Letters to Esther

Uselessness and Tail Chasing

Yes, I’ve been thoroughly useless. I spent the entire weekend trolling RootsWeb and World Connect and trying to make sense of what I was able to find out. I’m not a genealogist, by any stretch of the imagination. A lot of the thought processes involved are disturbingly like math story problems, so it doesn’t take long before I get brainache. There are about eleventy ways to go at establishing any given link, and unless you hit on the correct combination of parameters, you’ll come up with bupkis. And then, you can look at something twelfty times and on the twelfty-eleventh, the penny suddenly drops, and everything falls neatly into place. It’s frustrating as all hell, but when you stumble across an important key bit of information, it’s also rewarding.

I’ve spent several years, on and off, trying to pin down Esther’s family tree. I had a small amount of information from the letters themselves, and will likely have more as I go continue reading and transcribing them. However, there are huge gaps, especially on her father’s side. Odd that I should stumble upon her mother’s data, when so many women show up as Unknown in family genealogies. I think the saddest, though, is Esther’s paternal grandmother, who thus far is Unknown Unknown. She was someone, damnit, and deserves better than that. So, I spent the weekend trying to figure out who she could’ve been. A fool’s errand, that, as all I know is that she probably came from the Dayton, Ohio area and that she married an Unknown Munro who probably came from the Seekonk, Massachusetts area. They were probably married prior to March 1864 (their son’s birthday is 14 January 1865). I don’t know where they were married, but I’m guessing it was either near her family’s Dayton area home or in La Salle County, Ohio, where their son was born. That’s a lot of maybes. I feel like I’ve been chasing myself around and around in circles, because I keep running into the same false doors and brick walls.

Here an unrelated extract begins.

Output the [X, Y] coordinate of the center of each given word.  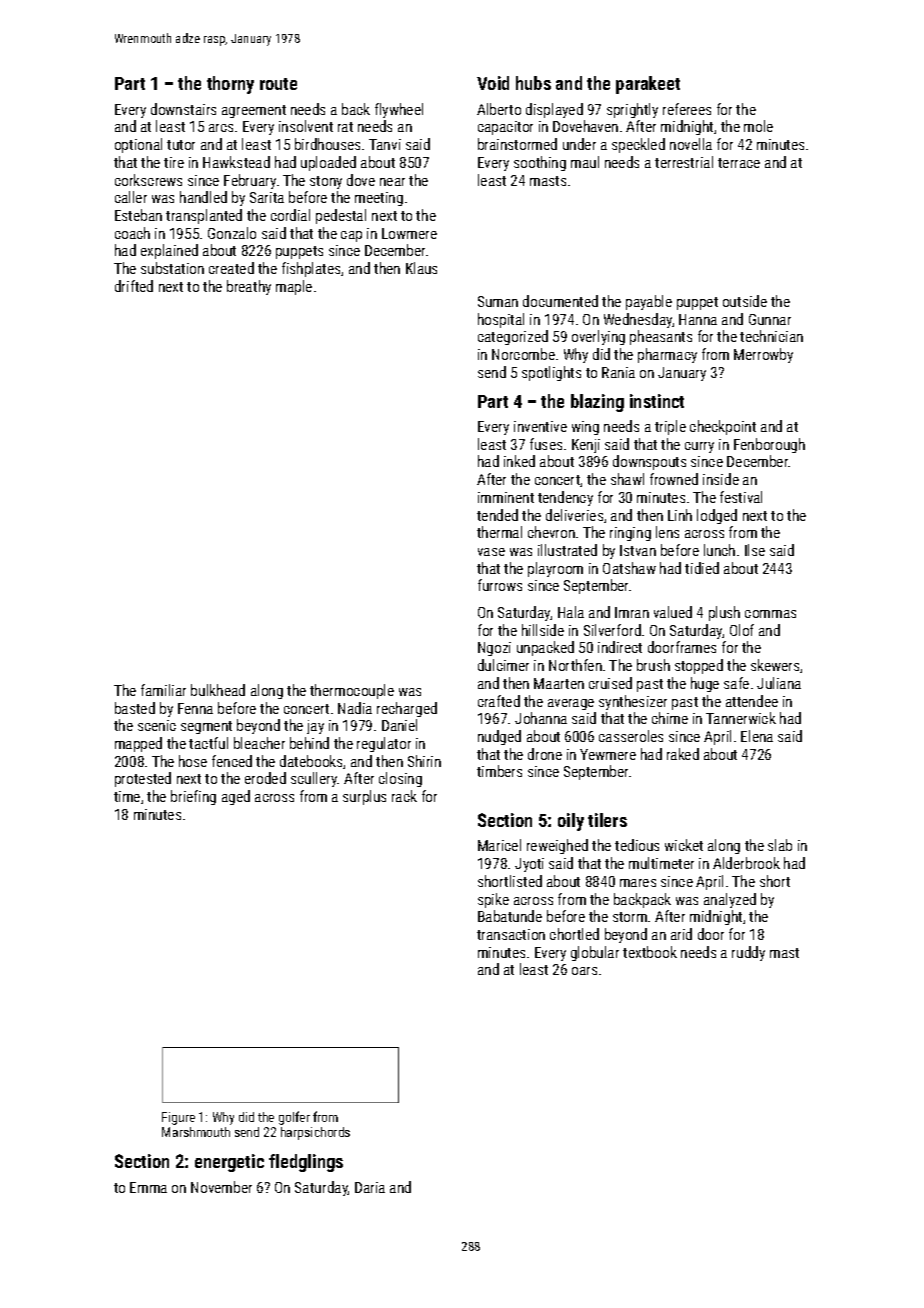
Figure [178, 1118]
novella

All I can say is that I’m thankful that I don’t feel much of an urge to do this sort of research on my own family, because it’d be every bit as frustrating.

EEEEEP! And, just to show how fickle this whole process is, I justthisverysecond found, via an LDS records search, that Esther’s paternal grandparents were Warren C. Munro and Emma Pearson. I’m tellin’ ya’, this genealogy thing could drive a person to tears.